▶ **WHAT NEEDS TO BE DONE**: The following data has a line with "Create your own curated list (556, 986)" and a line with "Toolbox // Outils". Write out exactly those lines and all the lines between them.

(Stored records)
+-------+

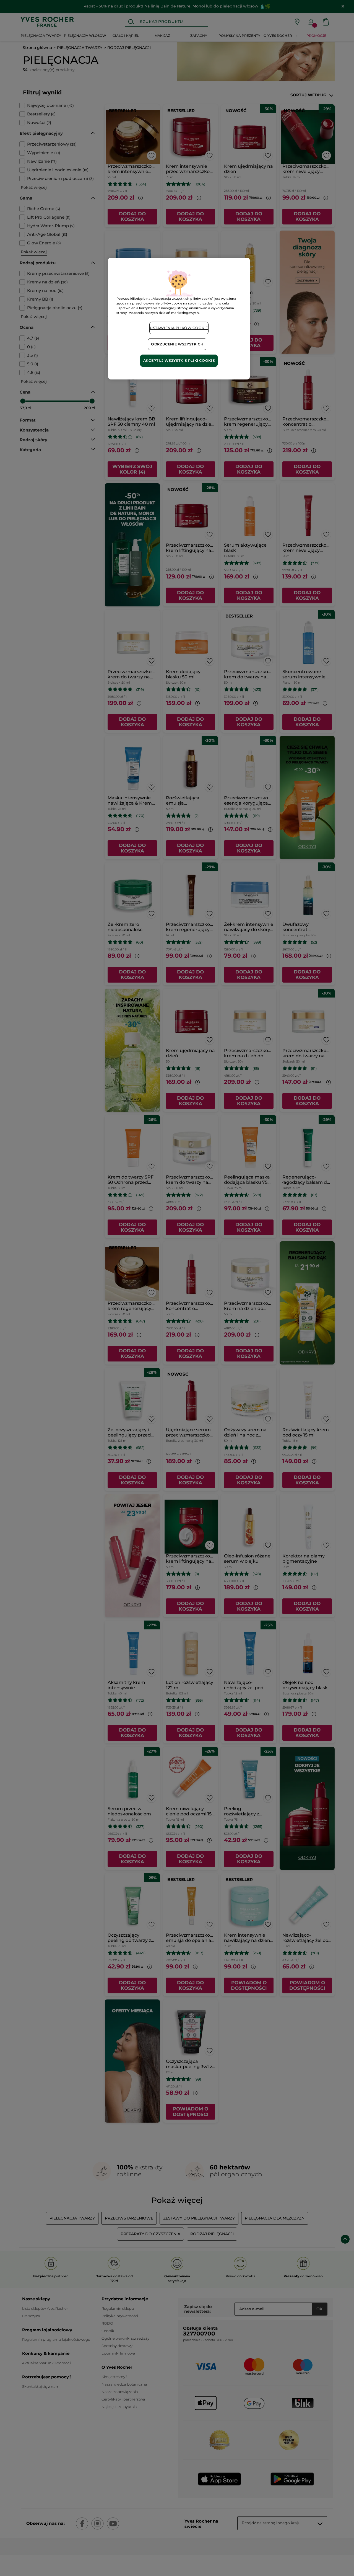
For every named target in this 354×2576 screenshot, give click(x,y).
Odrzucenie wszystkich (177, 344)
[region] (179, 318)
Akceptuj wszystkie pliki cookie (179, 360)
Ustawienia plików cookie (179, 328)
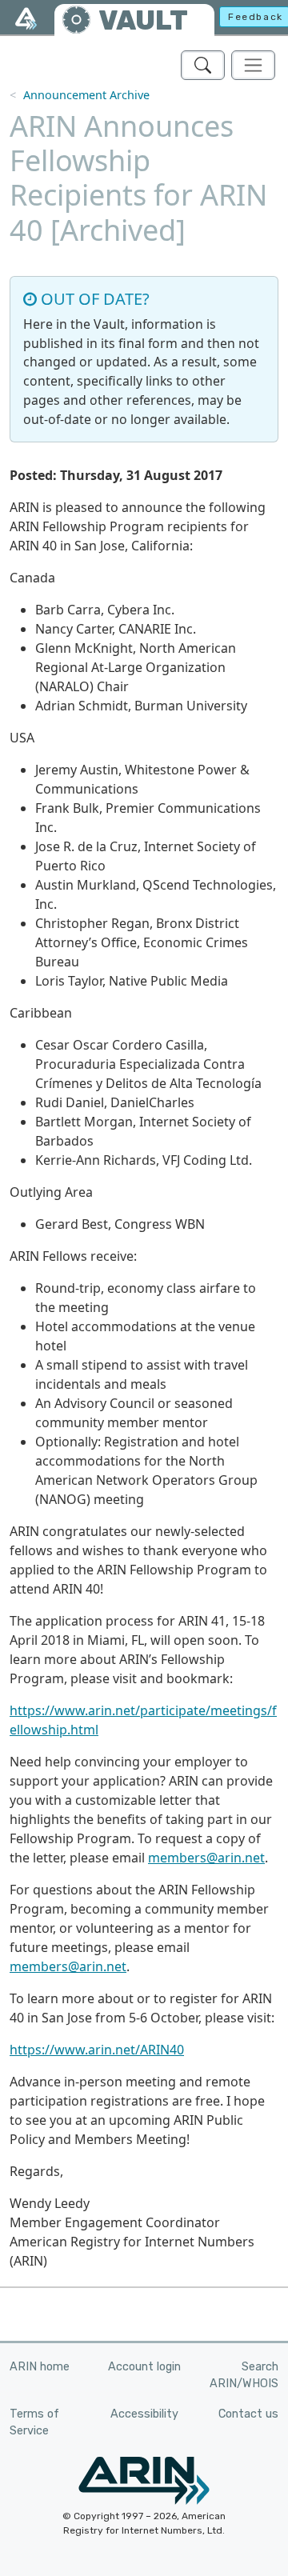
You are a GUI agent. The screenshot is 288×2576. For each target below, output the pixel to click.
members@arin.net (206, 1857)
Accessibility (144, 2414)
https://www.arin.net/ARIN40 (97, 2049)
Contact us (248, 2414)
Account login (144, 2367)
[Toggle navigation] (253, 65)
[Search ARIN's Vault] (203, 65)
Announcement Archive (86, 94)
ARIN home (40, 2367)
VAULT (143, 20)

+-------+

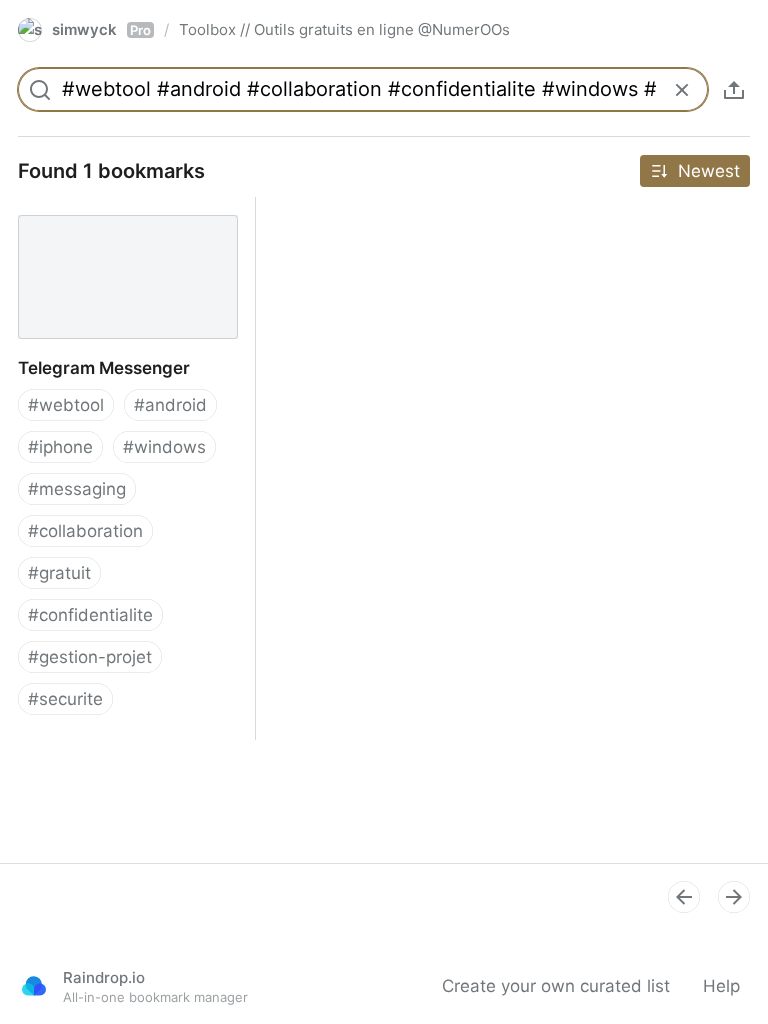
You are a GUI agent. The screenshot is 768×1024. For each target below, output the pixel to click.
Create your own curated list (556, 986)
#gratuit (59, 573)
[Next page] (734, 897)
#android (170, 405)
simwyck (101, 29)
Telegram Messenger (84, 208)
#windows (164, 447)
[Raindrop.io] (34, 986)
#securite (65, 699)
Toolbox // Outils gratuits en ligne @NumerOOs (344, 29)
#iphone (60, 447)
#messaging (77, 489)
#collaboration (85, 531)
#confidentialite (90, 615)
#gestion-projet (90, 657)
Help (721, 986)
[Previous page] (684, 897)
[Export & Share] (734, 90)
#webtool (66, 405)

+-------+

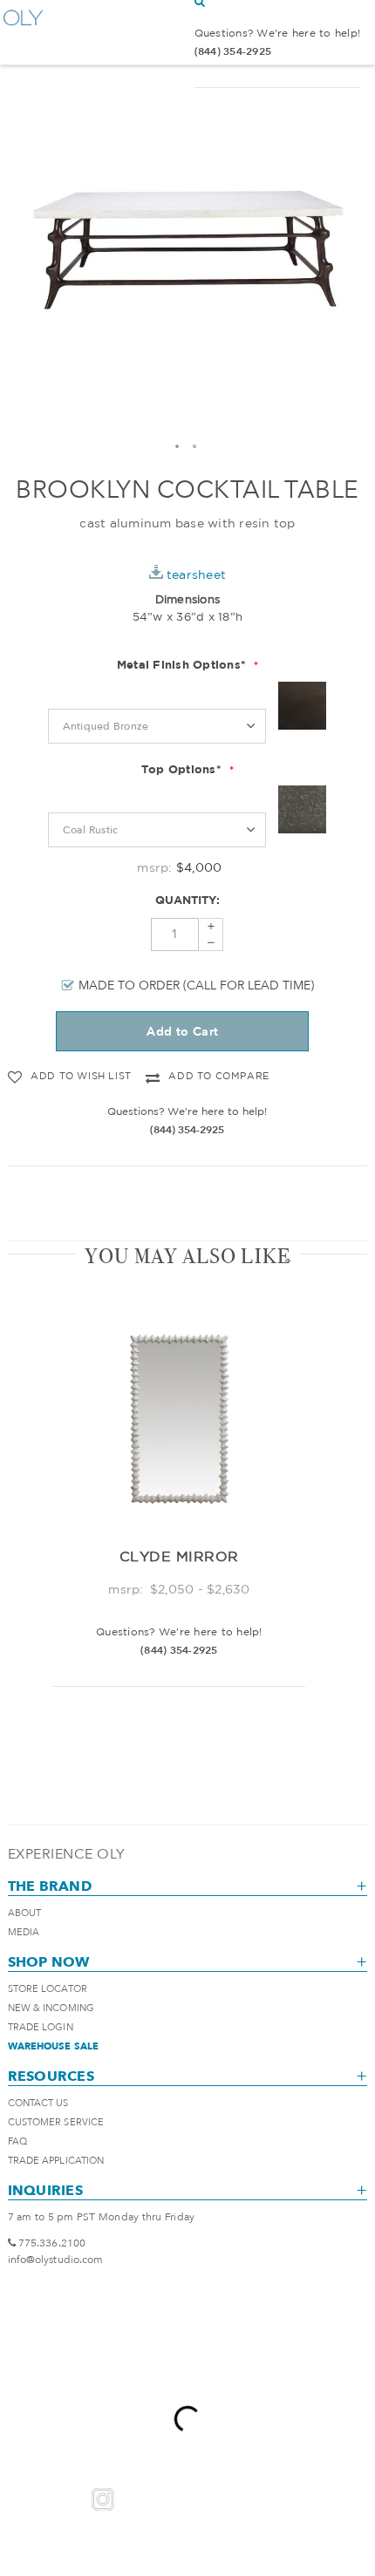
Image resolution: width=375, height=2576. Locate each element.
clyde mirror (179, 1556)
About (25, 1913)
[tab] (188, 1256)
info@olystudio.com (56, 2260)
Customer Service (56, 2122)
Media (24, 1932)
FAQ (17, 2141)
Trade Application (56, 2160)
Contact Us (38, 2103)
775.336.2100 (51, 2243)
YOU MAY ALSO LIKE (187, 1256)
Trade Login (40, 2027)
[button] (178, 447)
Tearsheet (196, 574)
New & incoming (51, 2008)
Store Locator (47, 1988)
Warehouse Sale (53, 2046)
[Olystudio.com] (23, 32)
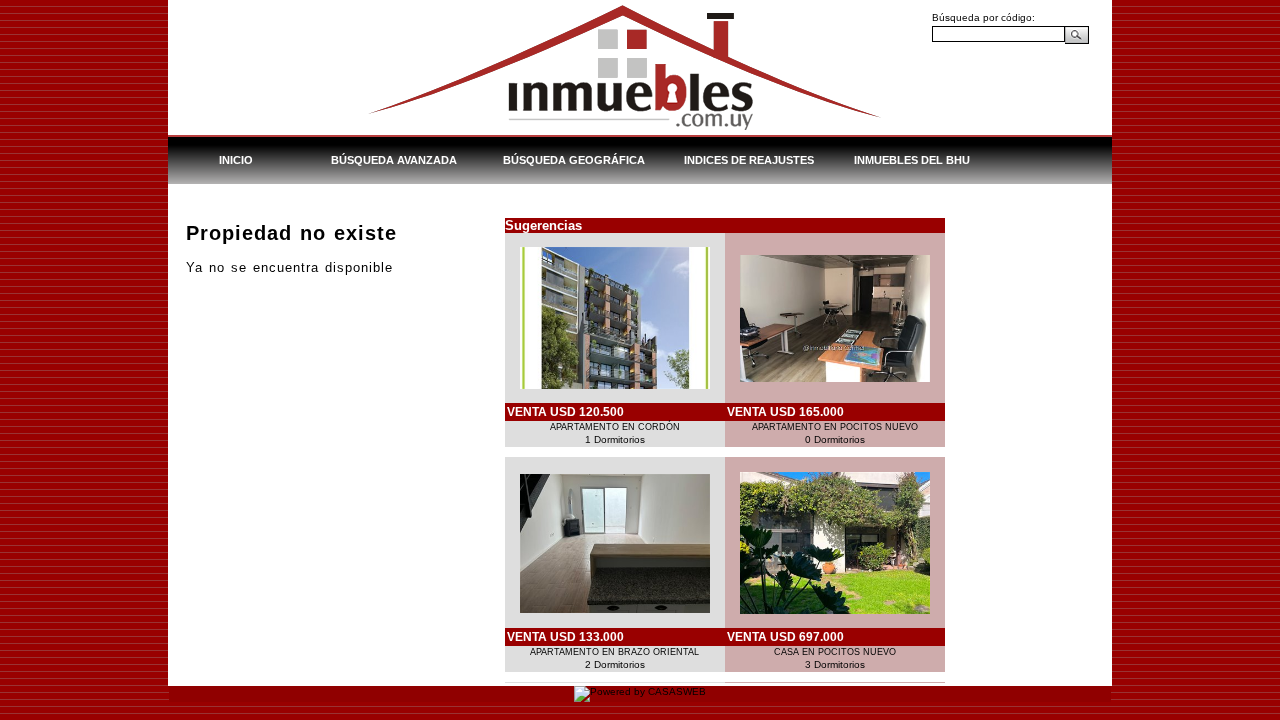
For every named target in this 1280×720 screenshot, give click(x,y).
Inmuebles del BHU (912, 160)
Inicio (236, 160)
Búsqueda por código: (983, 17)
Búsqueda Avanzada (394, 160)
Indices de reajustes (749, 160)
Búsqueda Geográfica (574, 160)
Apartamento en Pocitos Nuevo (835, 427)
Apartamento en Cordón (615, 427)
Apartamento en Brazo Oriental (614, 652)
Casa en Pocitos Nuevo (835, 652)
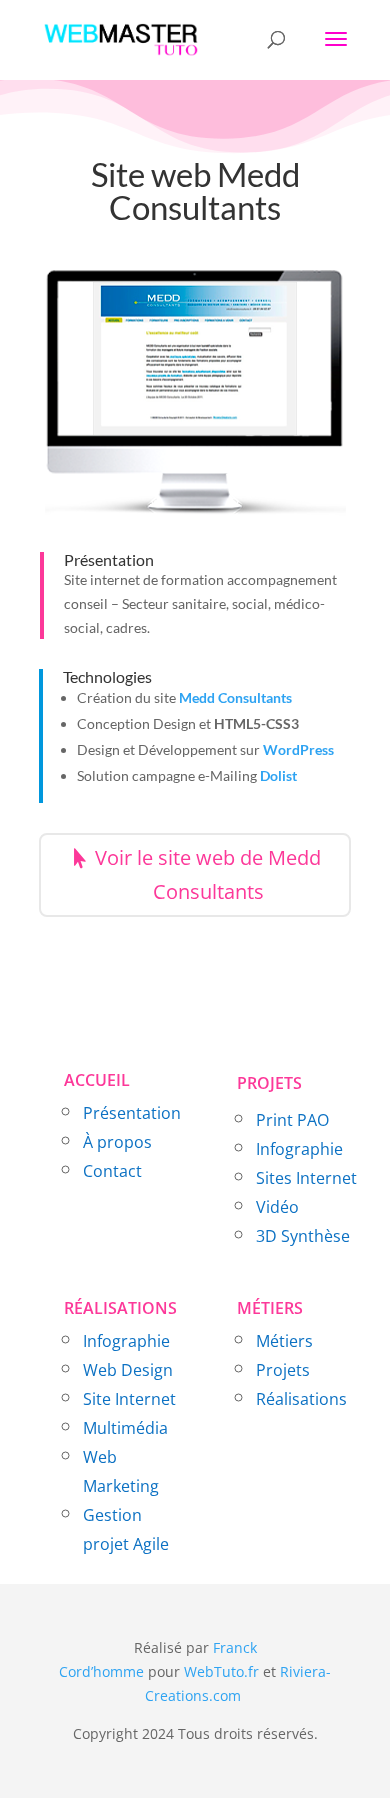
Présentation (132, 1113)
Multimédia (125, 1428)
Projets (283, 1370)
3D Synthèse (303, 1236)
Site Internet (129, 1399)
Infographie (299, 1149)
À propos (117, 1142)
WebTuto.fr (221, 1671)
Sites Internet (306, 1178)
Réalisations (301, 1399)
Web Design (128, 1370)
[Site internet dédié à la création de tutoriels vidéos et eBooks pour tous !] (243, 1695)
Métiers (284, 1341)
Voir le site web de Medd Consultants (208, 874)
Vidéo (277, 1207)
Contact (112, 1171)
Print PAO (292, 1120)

+-------+

▶ **OUTPUT**:
Create your own curated list (556, 986)
#gratuit (59, 573)
[Next page] (734, 897)
#android (170, 405)
simwyck (101, 29)
Telegram Messenger (84, 208)
#windows (164, 447)
[Raindrop.io] (34, 986)
#securite (65, 699)
Toolbox // Outils gratuits en ligne @NumerOOs (344, 29)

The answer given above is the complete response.